■ Problem requirements: Every line below that contains "agent" is to be copied.

START Data for the task

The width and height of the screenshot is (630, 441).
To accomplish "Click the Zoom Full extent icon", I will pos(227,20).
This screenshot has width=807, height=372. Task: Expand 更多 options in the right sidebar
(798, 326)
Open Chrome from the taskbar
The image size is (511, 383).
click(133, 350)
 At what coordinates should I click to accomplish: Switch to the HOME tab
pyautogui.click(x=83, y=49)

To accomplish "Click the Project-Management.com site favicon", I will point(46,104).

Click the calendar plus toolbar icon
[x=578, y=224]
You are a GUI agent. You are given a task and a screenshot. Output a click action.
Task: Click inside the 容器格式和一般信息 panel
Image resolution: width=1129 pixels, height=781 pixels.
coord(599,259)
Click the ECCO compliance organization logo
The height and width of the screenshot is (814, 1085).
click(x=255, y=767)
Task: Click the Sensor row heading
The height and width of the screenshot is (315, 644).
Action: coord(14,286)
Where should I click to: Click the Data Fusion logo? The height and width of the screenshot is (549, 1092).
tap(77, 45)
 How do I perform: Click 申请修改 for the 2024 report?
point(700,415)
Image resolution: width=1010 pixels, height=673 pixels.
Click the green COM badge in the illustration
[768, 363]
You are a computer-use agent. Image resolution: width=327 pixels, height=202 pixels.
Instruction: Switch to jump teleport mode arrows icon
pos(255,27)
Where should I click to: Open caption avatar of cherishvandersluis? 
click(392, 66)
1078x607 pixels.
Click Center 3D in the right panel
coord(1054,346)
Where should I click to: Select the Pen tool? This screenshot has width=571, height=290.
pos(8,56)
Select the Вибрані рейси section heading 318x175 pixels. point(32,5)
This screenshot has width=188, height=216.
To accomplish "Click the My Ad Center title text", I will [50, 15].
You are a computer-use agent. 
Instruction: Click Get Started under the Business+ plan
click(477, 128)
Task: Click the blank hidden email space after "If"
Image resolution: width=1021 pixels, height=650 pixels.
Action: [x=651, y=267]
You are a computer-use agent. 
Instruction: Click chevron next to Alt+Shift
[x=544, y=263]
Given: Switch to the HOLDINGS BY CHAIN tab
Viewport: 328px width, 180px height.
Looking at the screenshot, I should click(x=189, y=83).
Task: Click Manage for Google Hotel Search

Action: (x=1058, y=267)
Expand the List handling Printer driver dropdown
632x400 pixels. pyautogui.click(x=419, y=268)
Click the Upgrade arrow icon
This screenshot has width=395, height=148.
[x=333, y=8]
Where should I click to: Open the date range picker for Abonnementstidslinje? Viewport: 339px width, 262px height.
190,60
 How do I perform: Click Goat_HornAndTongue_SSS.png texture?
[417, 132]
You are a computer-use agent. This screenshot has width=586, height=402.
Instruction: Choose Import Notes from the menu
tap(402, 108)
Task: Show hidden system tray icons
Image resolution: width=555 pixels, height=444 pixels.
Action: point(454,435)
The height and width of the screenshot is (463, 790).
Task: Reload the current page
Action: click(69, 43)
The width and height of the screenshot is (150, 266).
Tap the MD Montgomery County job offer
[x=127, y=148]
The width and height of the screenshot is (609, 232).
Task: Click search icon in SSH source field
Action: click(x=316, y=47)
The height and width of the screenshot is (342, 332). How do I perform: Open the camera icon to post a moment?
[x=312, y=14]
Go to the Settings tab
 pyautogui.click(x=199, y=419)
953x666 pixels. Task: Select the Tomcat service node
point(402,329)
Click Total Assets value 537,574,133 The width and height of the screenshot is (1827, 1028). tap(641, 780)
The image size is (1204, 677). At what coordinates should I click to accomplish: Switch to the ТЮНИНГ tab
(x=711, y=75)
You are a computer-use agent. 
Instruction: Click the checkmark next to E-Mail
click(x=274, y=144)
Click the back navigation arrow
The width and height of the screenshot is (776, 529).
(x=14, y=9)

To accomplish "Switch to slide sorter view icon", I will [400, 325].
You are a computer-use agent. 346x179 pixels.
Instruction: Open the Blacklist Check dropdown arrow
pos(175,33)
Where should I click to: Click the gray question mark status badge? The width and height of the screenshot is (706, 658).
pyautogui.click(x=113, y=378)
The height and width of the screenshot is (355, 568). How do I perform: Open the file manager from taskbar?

END Data for the task

■ Your solution:
You are a GUI agent. You are given a task and a screenshot. Output a click action.
You are a computer-use agent. Image resolution: width=327 pixels, height=202 pixels.
You are a computer-use agent. 
You are a computer-use agent. 
You are a computer-use agent. This screenshot has width=586, height=402.
You are a computer-use agent. 
You are a computer-use agent. 346x179 pixels.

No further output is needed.